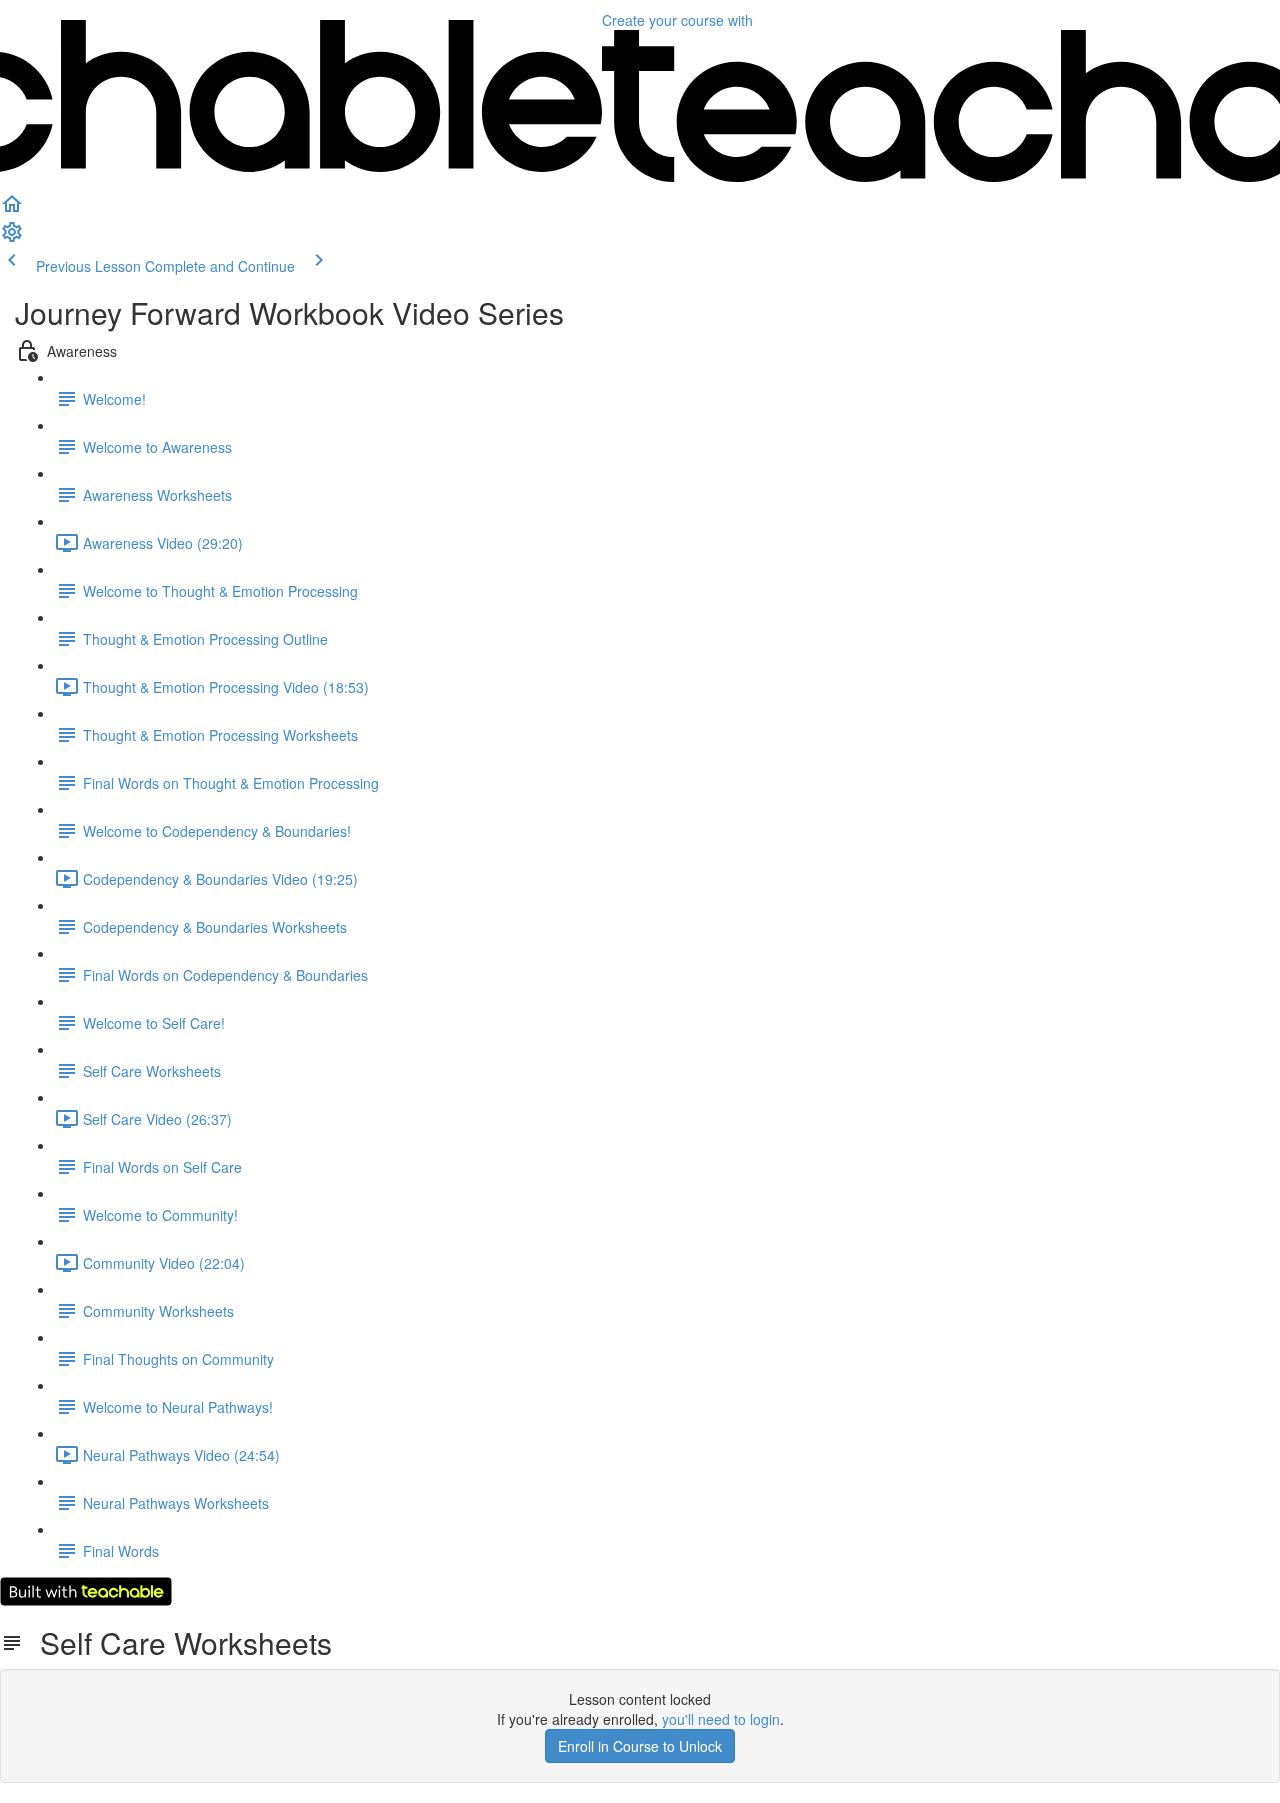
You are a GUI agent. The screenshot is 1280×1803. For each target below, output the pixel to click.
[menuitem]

---

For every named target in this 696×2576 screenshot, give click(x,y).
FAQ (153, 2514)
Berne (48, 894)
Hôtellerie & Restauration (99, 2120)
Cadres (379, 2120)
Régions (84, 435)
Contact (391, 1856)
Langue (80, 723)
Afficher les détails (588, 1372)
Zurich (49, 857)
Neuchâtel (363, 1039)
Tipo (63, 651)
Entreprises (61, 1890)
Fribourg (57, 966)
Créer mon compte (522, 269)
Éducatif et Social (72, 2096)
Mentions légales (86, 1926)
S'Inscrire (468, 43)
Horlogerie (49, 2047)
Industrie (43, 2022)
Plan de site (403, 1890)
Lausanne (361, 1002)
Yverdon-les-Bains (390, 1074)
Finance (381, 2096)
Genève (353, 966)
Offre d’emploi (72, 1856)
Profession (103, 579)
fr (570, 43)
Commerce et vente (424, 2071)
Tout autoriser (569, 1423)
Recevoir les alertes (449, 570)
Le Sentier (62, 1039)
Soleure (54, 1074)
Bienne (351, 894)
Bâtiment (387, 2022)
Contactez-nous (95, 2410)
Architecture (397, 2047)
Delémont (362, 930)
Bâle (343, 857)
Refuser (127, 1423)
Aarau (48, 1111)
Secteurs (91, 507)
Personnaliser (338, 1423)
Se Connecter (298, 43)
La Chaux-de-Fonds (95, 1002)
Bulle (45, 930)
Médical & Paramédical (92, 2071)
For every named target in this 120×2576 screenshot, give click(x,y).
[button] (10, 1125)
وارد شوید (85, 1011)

# WHAT IS NEEDED
Return, unchanged, the run of lines above that opens with the line containing "Recevoir les alertes (449, 570)" and closes with the line containing "وارد شوید (85, 1011)". Include both.

# WORKED SOLUTION
Recevoir les alertes (449, 570)
Le Sentier (62, 1039)
Soleure (54, 1074)
Bienne (351, 894)
Bâtiment (387, 2022)
Contactez-nous (95, 2410)
Architecture (397, 2047)
Delémont (362, 930)
Bâle (343, 857)
Refuser (127, 1423)
Aarau (48, 1111)
Secteurs (91, 507)
Personnaliser (338, 1423)
Se Connecter (298, 43)
La Chaux-de-Fonds (95, 1002)
Bulle (45, 930)
Médical & Paramédical (92, 2071)
For every named target in this 120×2576 screenshot, give click(x,y).
[button] (10, 1125)
وارد شوید (85, 1011)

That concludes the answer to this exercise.